The results show that the global bivariate autocorrelation coefficients of the average annual change rate of urban land and the average annual growth rate of the economic linkage intensity were –0.058 and –0.03, respectively. Moreover, a significance test at a 1% level was passed during both periods, indicating that there existed strong negative spatial correlation characteristics between the average annual growth rate of urban land and the growth rate of economic linkage intensity (

Table 5. The results of bivariate global autocorrelation coefficients between ULE and economic linkage intensity in different periods.
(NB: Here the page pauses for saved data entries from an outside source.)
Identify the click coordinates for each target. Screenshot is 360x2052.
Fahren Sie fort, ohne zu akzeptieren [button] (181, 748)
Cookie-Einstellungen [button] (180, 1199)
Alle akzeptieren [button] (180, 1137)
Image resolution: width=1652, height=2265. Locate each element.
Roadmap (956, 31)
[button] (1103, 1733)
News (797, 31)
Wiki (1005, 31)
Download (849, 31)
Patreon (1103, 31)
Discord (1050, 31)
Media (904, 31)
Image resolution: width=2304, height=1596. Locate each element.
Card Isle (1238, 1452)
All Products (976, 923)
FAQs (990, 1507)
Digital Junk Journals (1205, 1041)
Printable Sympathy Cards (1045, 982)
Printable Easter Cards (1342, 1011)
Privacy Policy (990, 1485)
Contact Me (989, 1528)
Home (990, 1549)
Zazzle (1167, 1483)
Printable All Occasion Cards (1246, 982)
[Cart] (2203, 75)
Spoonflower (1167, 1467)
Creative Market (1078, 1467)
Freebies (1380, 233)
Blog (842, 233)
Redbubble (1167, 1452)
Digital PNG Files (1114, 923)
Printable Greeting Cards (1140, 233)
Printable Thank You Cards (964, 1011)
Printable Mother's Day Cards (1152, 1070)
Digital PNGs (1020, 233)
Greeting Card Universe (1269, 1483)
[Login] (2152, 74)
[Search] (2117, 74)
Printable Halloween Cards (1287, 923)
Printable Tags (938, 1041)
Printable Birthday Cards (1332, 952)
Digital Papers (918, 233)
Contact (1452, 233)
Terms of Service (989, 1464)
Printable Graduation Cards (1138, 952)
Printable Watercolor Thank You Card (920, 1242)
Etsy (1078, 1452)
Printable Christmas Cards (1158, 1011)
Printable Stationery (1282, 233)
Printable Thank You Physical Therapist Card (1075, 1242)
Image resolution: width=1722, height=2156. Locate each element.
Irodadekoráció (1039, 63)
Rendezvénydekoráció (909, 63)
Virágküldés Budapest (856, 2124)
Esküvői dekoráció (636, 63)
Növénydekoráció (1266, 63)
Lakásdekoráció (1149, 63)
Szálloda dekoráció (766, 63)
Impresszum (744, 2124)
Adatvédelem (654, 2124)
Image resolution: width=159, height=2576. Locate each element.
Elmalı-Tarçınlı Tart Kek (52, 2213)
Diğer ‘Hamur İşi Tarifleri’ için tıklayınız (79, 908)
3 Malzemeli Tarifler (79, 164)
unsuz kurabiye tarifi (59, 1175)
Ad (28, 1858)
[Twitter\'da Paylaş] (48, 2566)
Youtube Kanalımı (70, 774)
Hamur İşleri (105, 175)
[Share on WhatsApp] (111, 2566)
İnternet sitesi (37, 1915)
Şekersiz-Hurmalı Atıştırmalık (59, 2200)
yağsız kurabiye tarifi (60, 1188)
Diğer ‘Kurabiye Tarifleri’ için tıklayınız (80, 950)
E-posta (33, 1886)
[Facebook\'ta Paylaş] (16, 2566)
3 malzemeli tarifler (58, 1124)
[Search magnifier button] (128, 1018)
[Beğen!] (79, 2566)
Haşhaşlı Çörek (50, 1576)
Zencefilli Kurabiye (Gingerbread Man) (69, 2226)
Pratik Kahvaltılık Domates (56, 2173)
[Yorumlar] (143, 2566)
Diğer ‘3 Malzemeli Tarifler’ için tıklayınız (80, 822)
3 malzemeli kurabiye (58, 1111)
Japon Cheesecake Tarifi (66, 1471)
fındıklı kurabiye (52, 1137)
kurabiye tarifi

Period	Land Category	Moran’s I	p-Value	Z-Value	Standard Deviation
1990–2005	Urban land	−0.058	0.018	–2.138	0.027
2005–2015	Urban land	–0.03	0.151	–1.035	0.029

).

To visualize the local spatial correlation, we drew a bivariate LISA agglomeration map. The bivariate LISA agglomeration map illustrates the relationship between the annual average growth rate of the regional urban land and the annual growth rate of the economic linkage intensity at the neighboring locations at a certain significance level. The four quadrants show the four types of local spatial autocorrelation. Quadrant I, which is called the “high–high” (HH) type, indicates high growth of urban land values surrounded by high economic linkage intensity values, and Quadrant III “low-low”(LL) type indicates low growth of urban land values surrounded by low economic linkage intensity values. Quadrant II, i.e., the “low–high” (LH) type, shows low growth of urban land values surrounded by high economic linkage intensity values, and Quadrant IV, which is the “high–low” (HL) type, indicates high growth of urban land values surrounded by low economic linkage intensity values.

From the LISA map in Figure 6a, we found that the high-ULE and high-economic linkage intensity (HH) regions were mainly distributed in the YRD and Qianzhong urban agglomerations, but most of the cities in this region were not significant during the period between 1990 and 2005, except for Shiyan, Yichang, and Hangzhou. This indicates that intensification of economic linkage can lead to high ULE. Low-urban expansion and low-economic linkage (LL) regions were scattered and distributed throughout the entire YREB, and only a few cities were significant. The low-urban land growth and high-economic linkage intensity (LH) regions were mainly distributed near the YRD and, apart from the urban agglomeration cities, in the central YREB. This indicates that high-economic linkage intensity is beneficial to decrease urban land growth. Conversely, the high-urban land growth and low-economic linkage intensity (HL) regions were mainly concentrated in the western regions of the YREB and were not significant.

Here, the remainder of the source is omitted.